> [TASK REQUIREMENTS]
Quote the rows below word for word, starting with the line that contains "Select the '1234567890' password cell" and going on through the line that contains "click(239, 791)". Leave the pictures out of your answer.

> [RECORDS SHOWN]

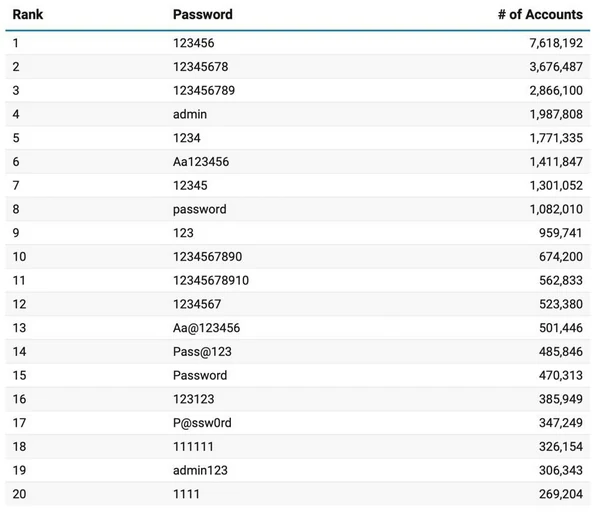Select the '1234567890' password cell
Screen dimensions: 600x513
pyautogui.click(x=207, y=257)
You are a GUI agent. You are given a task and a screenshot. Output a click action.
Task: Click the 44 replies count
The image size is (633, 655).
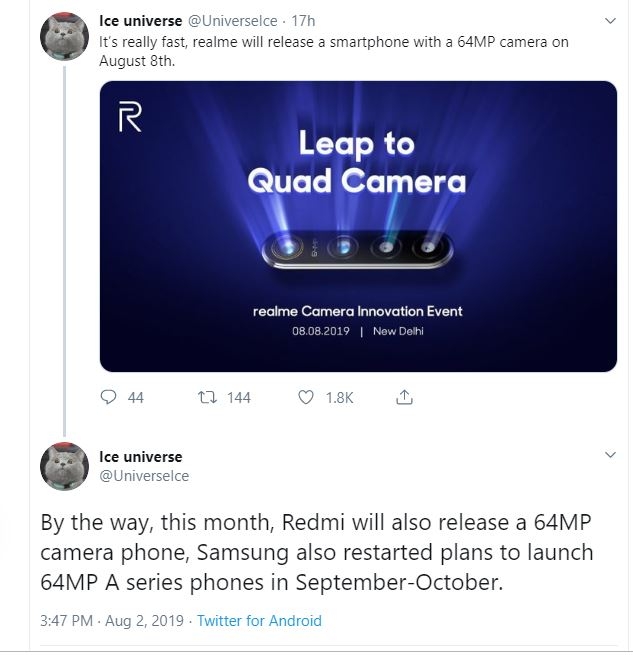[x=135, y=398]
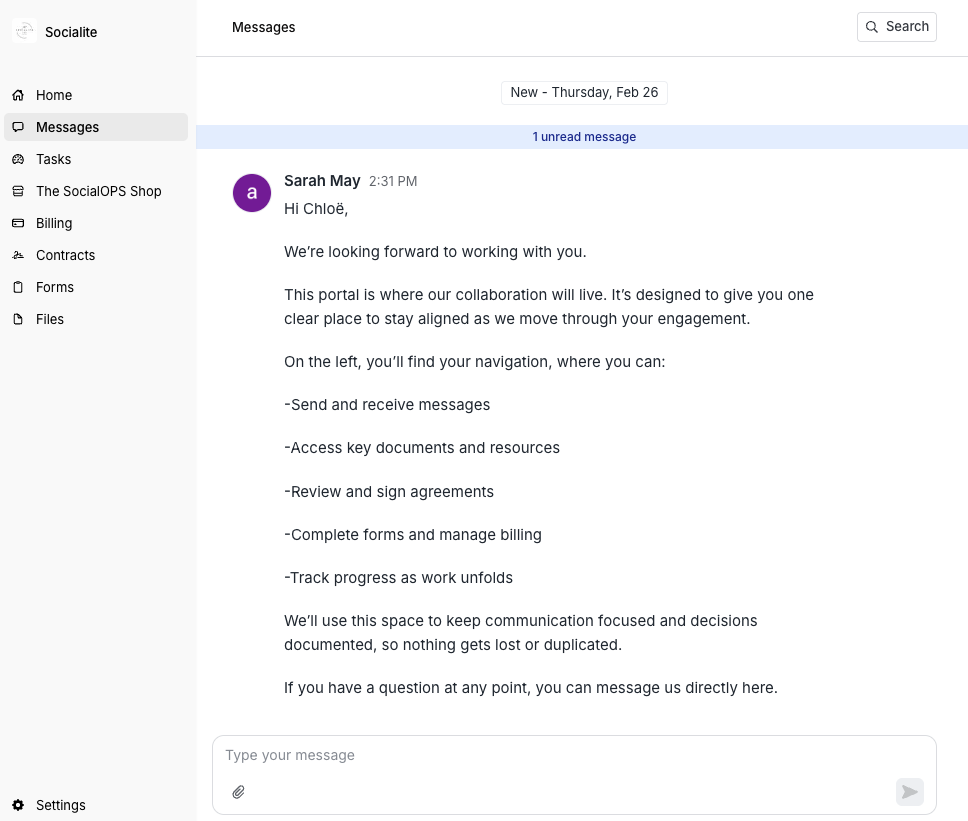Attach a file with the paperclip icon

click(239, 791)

==

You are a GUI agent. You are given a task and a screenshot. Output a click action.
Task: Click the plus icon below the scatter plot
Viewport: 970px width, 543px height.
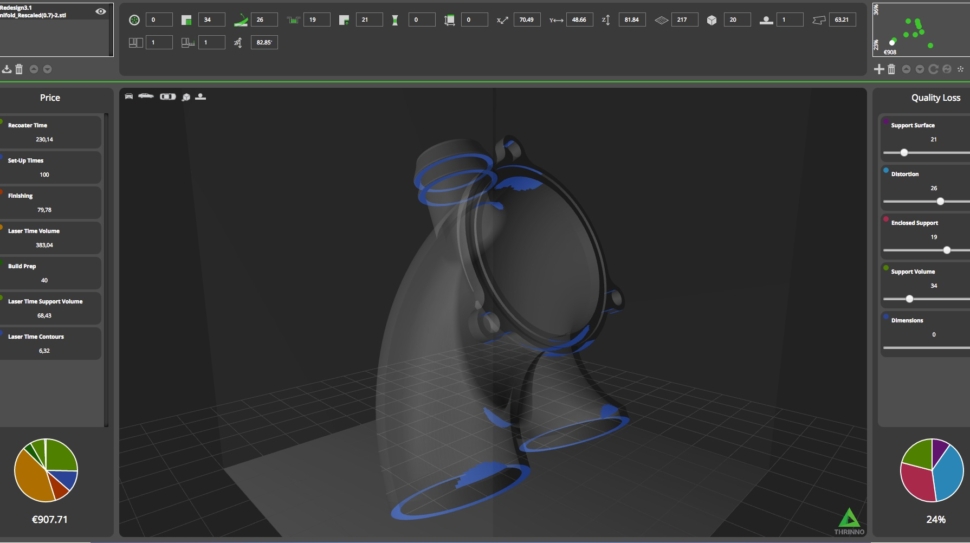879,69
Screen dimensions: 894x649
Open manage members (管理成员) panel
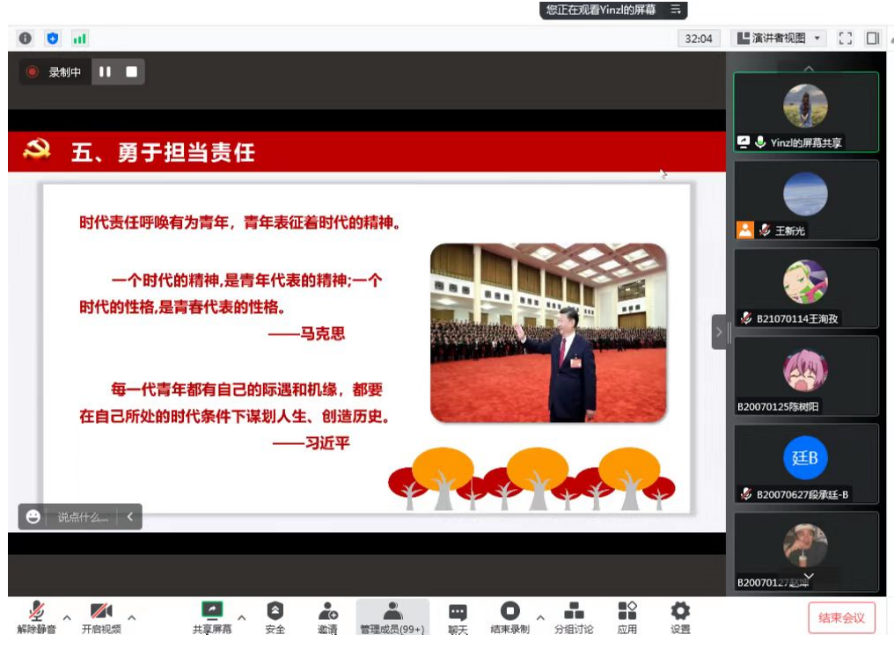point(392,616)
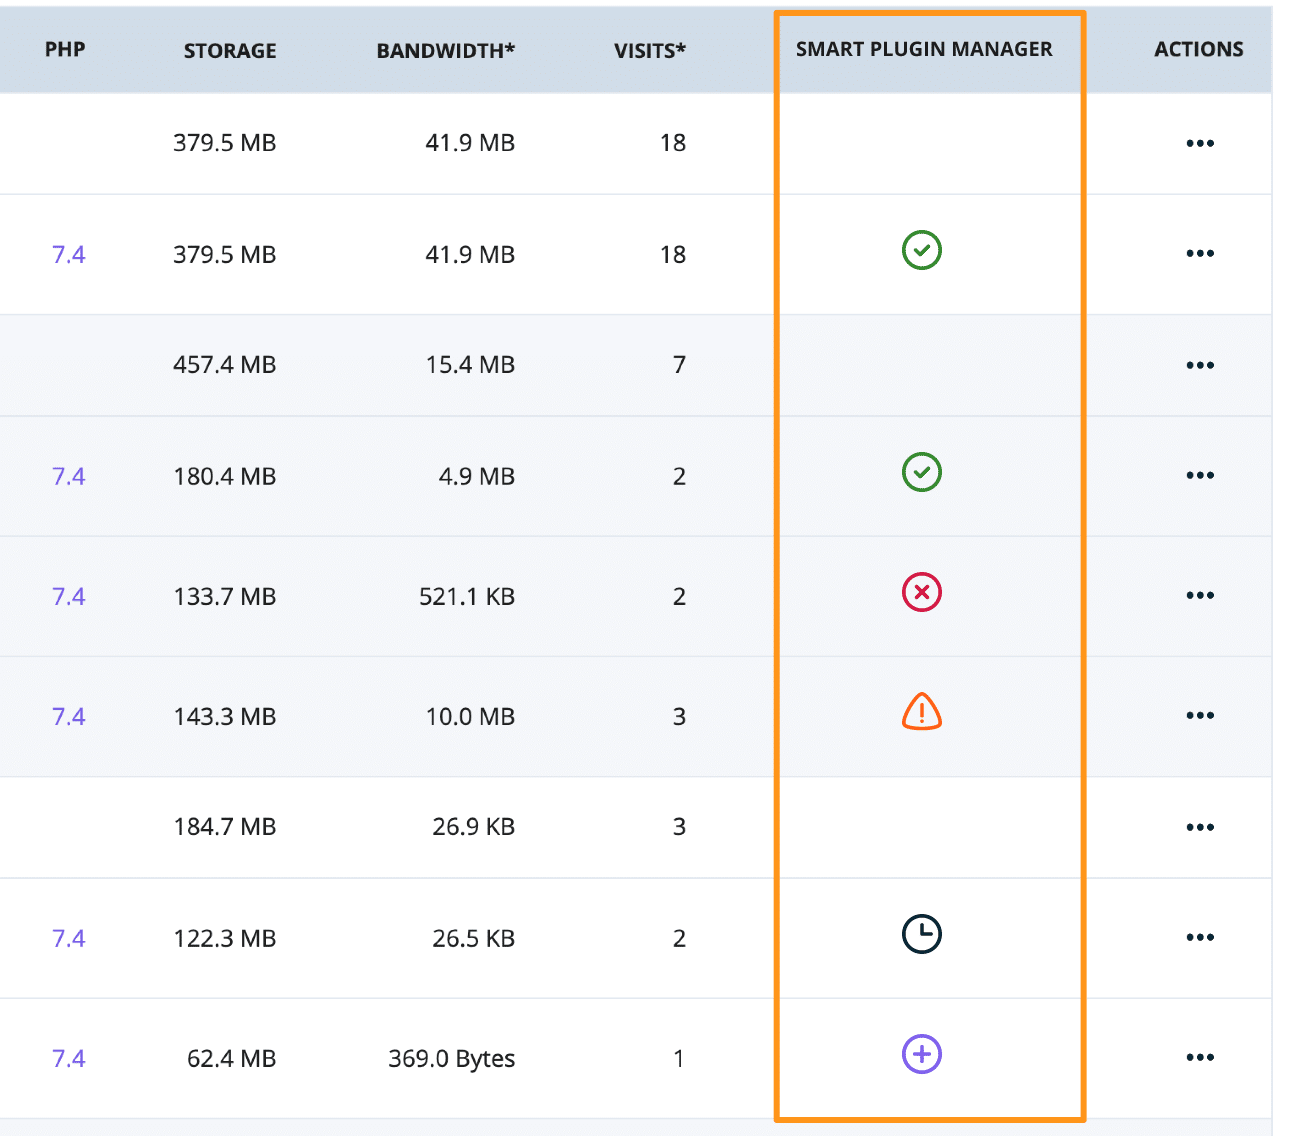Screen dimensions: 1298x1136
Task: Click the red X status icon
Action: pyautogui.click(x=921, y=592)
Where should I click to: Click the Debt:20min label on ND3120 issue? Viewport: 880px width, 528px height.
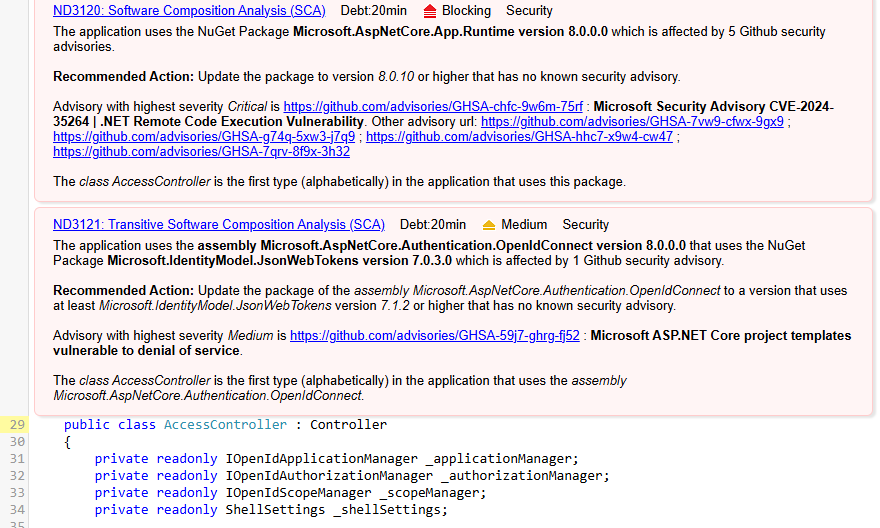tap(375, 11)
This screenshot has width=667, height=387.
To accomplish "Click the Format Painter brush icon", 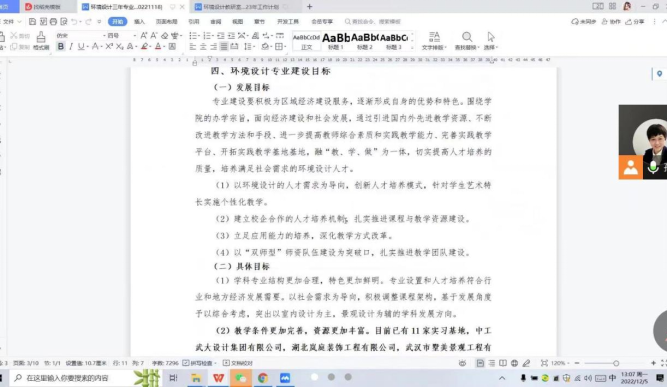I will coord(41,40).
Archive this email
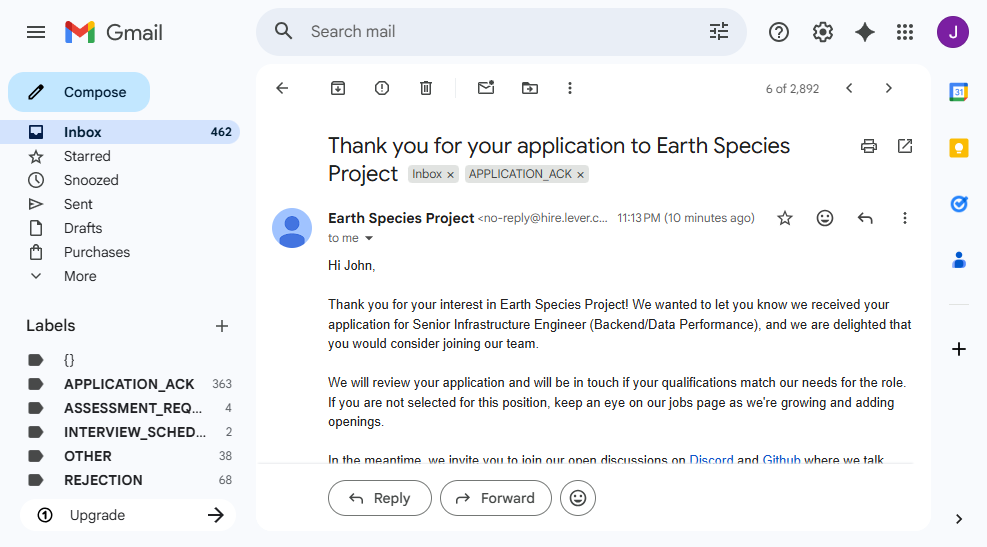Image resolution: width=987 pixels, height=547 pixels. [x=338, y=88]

> [TASK ANSWER]
Select the '1234567890' password cell
Screen dimensions: 600x513
pyautogui.click(x=207, y=257)
You are a GUI agent. You are given a task and a screenshot. Output a click action.
Task: Click the 44 replies count
The image size is (633, 655).
[x=135, y=398]
Attach a file with the paperclip icon

click(239, 791)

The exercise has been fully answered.